Extracted records:
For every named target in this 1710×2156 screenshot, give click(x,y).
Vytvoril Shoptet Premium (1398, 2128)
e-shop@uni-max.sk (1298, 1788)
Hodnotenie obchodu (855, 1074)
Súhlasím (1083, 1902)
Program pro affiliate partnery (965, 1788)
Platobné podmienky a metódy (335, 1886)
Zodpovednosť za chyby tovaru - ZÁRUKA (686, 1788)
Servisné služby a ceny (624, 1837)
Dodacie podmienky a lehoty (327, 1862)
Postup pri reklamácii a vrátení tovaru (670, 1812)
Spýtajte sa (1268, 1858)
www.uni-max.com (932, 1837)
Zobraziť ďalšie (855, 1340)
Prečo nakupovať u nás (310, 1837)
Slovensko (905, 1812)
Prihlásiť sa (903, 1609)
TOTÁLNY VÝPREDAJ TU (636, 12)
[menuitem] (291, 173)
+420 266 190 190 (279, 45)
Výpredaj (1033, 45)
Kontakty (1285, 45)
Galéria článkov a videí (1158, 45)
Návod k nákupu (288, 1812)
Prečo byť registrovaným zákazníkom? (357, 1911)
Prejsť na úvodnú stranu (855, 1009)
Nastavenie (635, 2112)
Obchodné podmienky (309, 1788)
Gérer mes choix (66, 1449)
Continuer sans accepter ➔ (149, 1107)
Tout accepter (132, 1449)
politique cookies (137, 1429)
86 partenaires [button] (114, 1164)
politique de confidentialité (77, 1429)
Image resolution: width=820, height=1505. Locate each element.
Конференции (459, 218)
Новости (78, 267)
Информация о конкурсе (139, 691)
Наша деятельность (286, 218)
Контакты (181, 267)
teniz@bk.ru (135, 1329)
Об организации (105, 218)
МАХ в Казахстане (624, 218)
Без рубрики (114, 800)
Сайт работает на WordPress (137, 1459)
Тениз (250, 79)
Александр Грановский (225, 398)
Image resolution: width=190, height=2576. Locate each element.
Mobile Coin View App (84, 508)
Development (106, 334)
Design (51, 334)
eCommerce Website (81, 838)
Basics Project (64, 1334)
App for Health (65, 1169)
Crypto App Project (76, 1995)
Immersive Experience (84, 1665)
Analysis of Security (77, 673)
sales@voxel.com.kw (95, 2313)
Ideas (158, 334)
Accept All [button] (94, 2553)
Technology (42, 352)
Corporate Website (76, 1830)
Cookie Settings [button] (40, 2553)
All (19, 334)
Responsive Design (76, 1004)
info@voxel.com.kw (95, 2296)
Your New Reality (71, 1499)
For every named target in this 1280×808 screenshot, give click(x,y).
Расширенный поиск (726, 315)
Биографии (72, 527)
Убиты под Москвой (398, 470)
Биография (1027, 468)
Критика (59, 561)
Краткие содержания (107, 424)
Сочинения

Task: Output the lines from the one holding "Cookie Settings [button] (40, 2553)" to the last line of the material, inclusive, exactly as they appear. Add no others.

Task result:
Cookie Settings [button] (40, 2553)
All (19, 334)
Responsive Design (76, 1004)
info@voxel.com.kw (95, 2296)
Your New Reality (71, 1499)
For every named target in this 1280×808 screenshot, give click(x,y).
Расширенный поиск (726, 315)
Биографии (72, 527)
Убиты под Москвой (398, 470)
Биография (1027, 468)
Критика (59, 561)
Краткие содержания (107, 424)
Сочинения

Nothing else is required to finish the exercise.